I firmly believe that religious or not, everyone should take at least one day and set it aside to rest. I do no work that day, including cooking. Breakfast is doughnuts. This past Sunday, I set them on the table and gave one to each child, and told them that there was one more each if they wanted them. My bowels let me know they needed to empty now, so I rushed toward the bathroom to relieve myself. I eventually heard cries, so I tried to keep things inside and went back out. Lily is sobbing, her poor little heart broken. Buddy had decided that he wanted more than just one more doughnut, so he ate hers, too.
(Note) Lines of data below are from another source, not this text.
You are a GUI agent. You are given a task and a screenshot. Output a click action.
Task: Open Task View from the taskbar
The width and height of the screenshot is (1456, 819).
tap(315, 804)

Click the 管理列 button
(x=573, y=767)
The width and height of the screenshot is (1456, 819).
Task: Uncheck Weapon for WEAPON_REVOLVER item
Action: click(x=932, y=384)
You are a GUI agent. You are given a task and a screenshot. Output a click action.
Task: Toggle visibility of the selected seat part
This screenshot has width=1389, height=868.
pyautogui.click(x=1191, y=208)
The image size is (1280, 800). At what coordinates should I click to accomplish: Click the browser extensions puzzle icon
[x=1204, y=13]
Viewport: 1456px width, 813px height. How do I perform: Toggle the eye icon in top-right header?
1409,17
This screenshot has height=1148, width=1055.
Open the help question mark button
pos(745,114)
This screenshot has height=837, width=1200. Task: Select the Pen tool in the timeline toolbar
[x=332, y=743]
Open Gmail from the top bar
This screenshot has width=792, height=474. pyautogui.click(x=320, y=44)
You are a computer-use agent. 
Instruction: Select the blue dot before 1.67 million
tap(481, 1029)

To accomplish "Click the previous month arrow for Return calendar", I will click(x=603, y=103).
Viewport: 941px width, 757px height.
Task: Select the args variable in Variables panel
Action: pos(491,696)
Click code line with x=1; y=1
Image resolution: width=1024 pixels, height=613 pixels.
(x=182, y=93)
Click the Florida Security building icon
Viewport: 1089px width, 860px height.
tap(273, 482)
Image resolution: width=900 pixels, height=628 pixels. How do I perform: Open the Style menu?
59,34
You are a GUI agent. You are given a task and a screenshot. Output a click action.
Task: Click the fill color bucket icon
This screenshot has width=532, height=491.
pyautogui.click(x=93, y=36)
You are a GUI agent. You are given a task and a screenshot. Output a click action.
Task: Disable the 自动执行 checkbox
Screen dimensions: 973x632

“Buddy ate my doughnut!” she cries, looking at me with all the expectation that Mama can make it better. I go and find Buddy.

“Buddy, did you eat Karen’s doughnut?”

“Yes.”

“Why? That was Karen’s doughnut.”

“But I was hungry.”

That, right there, sums up the way he thinks. Someone recently told me that Asperger’s is just a way for selfishness to be accepted. It hurt to hear. Buddy loves his sister. His thinking was simply, “I am hungry. I see food. I’ll eat the food and not be hungry.” That’s it. It wasn’t like he thought, “I know Lily wants her doughnut, but I’m hungry, so I’ll take it and she can deal.”

This is where people cannot seem to understand autism. He is not intentionally selfish; it just doesn’t occur to him to think of others. Does he? Yes, sometimes, as I stated, he sneaks his sister snacks. Sometimes, he’ll ask her if she wants to watch a movie, and then he’ll put it in for her. (Don’t I get a say in if it’s movie time or not?) To hear that it’s “bad parenting” or “a spoiled child” shows how much more understand and acceptance autism needs. We don’t need awareness; we need education. We don’t need judgements; we need patience. Buddy is one of the most loving people I know; he can’t help but focus on his own needs, sometimes. Hopefully, with work and time, he will get better about it. I’ll keep you posted.